Of course,Bentley is an undeniably gifted performer whose work in American Beauty I naturally assumed would springboard him onto a Jake Gyllenhaal or Tobey Maguire like career and it’s intriguing to learn that with Haley, he’s reunited with a crew member from that breakout performance (since Haley was a camera operator on Sam Mendes’ film). Yet unfortunately as far as Evan is concerned, it’s an under-written role that makes everyone else immediately stand out in comparison with the man’s blandness as Evan mostly gives off a contemplative but (understandably given how he pays the bills) joyless and near-zombie like existence.
And while Evan doesn’t have enough of a natural spark or obvious personality that seems to authentically generate the interest of Charlotte unless she’s just turned on by the challenge--we're far more intrigued by his immediate bond with his newest client, Abel.

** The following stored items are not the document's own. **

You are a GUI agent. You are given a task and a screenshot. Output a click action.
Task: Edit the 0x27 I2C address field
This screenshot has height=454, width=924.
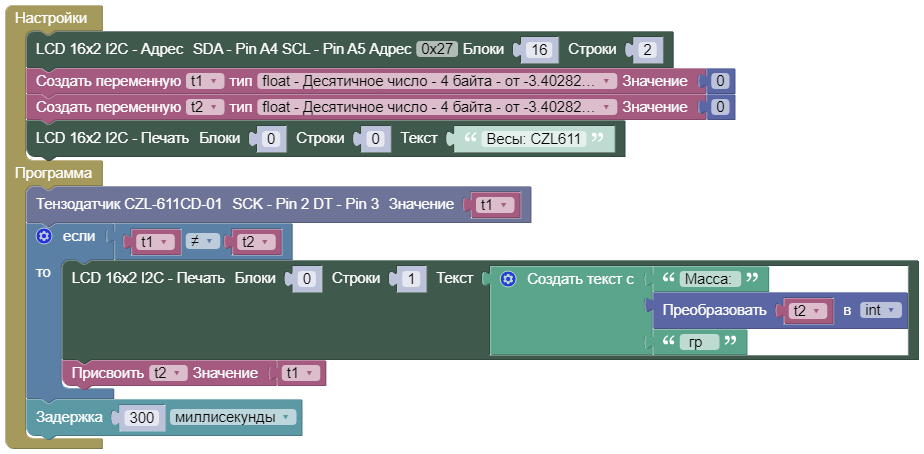(437, 48)
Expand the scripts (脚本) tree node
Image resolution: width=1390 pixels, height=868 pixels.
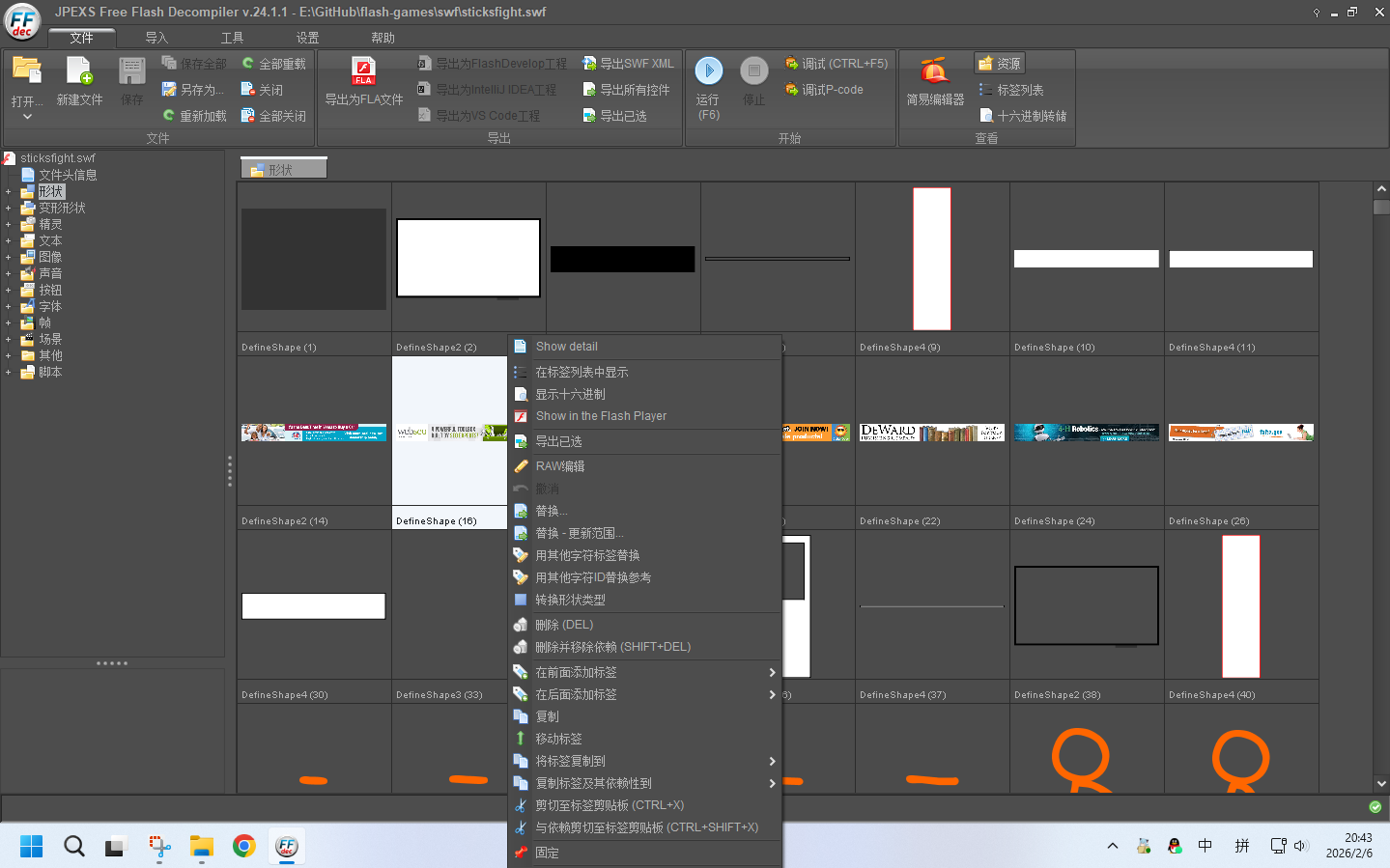point(9,373)
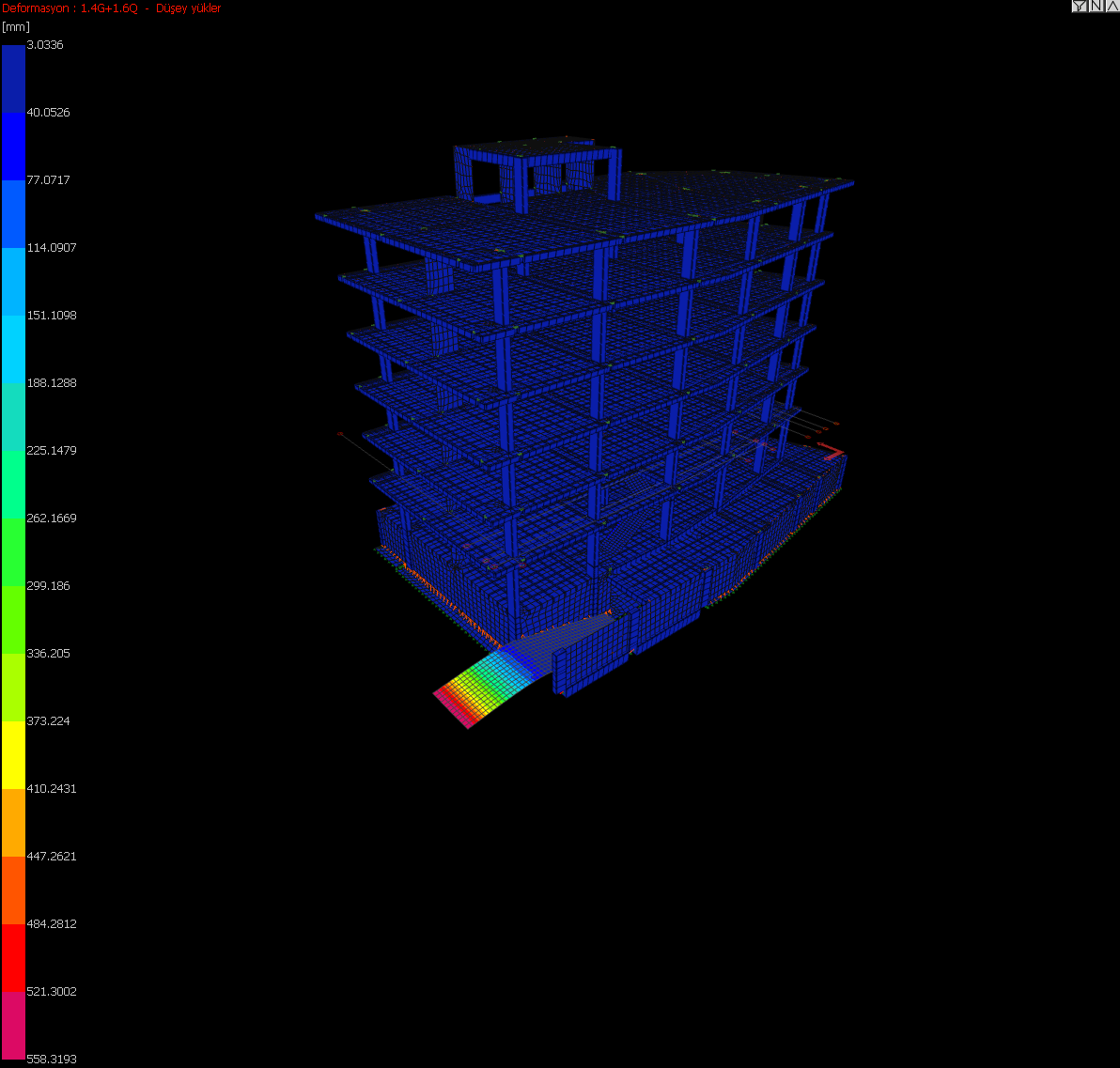Click the [mm] unit label
1120x1068 pixels.
tap(16, 26)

In a movie-star making comeback role, Ray Romano's work as Abel is easily the strongest and most fascinating turn in the film as you’ll never look at the sitcom star of Everybody Loves Raymond the same way again. A blunt, bitter, angry composer of Silicon Valley “hold music” cribbed from Mozart in the hopes that by the time consumers have listened to the classical compositions they’ve gotten smart enough to solve their own technical support questions-- Romano's Abel completely reinvigorates the movie as soon as he becomes just as intrigued as Charlotte is by Evan's introverted, quiet, near-recluse.

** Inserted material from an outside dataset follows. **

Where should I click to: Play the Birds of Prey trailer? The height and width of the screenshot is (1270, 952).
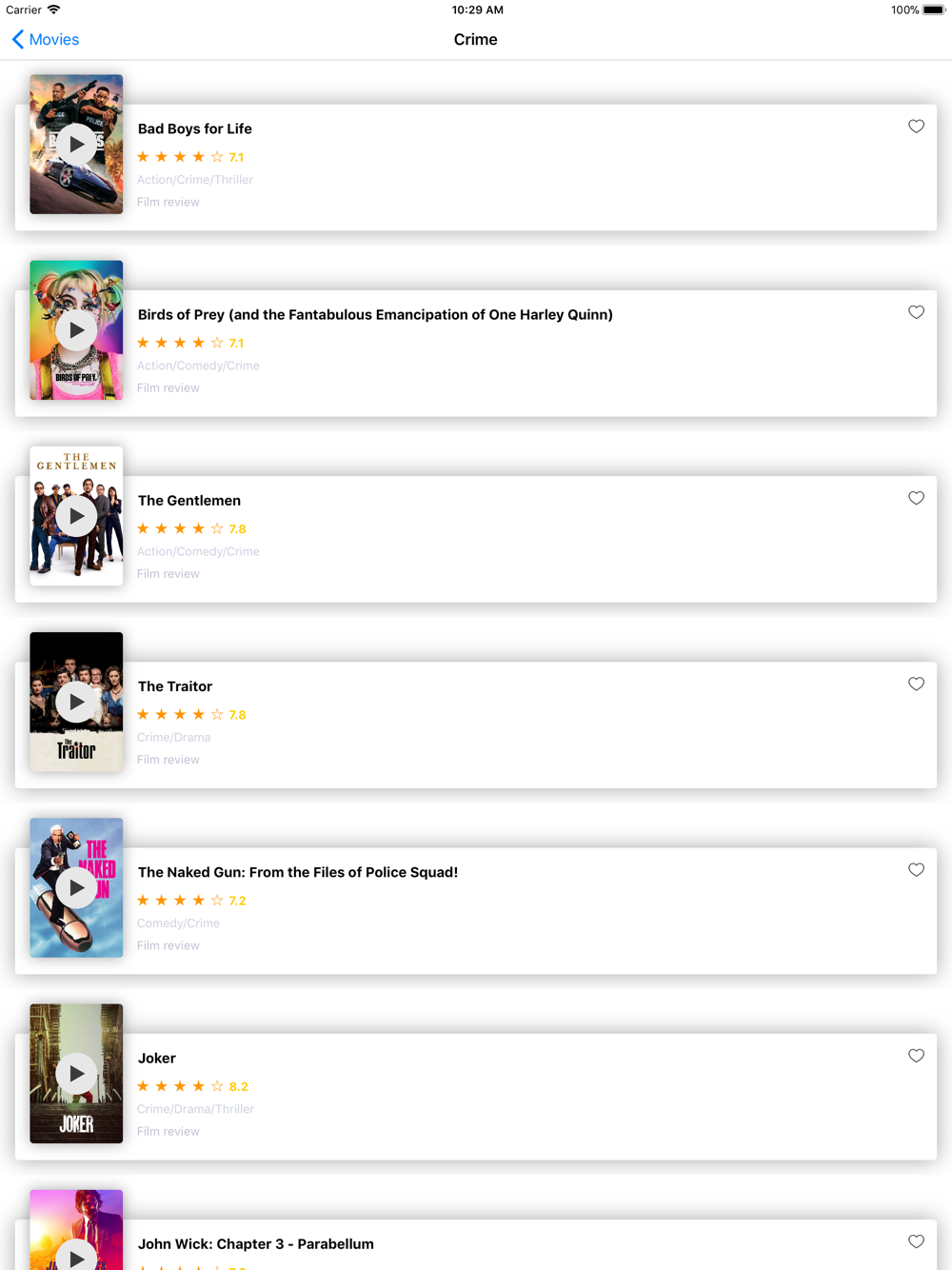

Bonding over odd activities and conversations as Abel struggles to journal or give Evan much of an idea of the kind of note he’d like constructed for his demise—soon the two become unexpectedly tight, helping further the filmmaker’s goal to tell a story “about people desperate to make a connection in the most bizarre of ways,” as he told indieWIRE.
Thus, despite the easily winning charms and inevitable complexity that Ryder brings to her unusual role that evolves as the film predictably must reconcile the facts wherein she discovers just who Evan really is and what he does for a living—in the end, the one major revelation about the film is ultimately Ray Romano. For, similar to other comedians like Robin Williams, we realize that he has a curious capacity to play extremely dark at the drop of a hat.
Whether it’s in gleefully getting a psychological release in scaring babies into tears by making horrifying faces when their mothers’ backs are turned or wistfully proclaiming he’d love to buy a cliff for people to throw off the unreliable, broken "shit" that’s annoying them in order to give them closure (whether it’s a fax machine or printer)—essentially, Abel’s story is the most original and compelling one in the impressive, brave, but ultimately uneven work from gifted newcomer Haley.
Sharing with indieWIRE that his earliest loves as a child “were music and film,” we're quick to ascertain that he's deftly woven them together beautifully in this-- his first feature—fittingly conceived in script form “between camera set-ups,” while working on HBO’s Six Feet Under created by American Beauty’s screenwriter Alan Ball.
And while admittedly, it’s not the type of “romantic comedy” one normally sees at the multiplex and the proclamation that it is one on the date-movie friendly box may mislead couples into thinking it’s a light and airy work, despite the fact that we’re not entirely sure we understand or even care that much for our main character, Evan—there’s an awful lot to admire in the surprisingly life-affirming film about the importance of friendship.
Moreover, it’s one that treats viewers to a well-earned and incredibly satisfying conclusion for all the parties involved, further illustrating Haley’s respect for the story he wants to tell and the characters of whom he’s grown incredibly fond.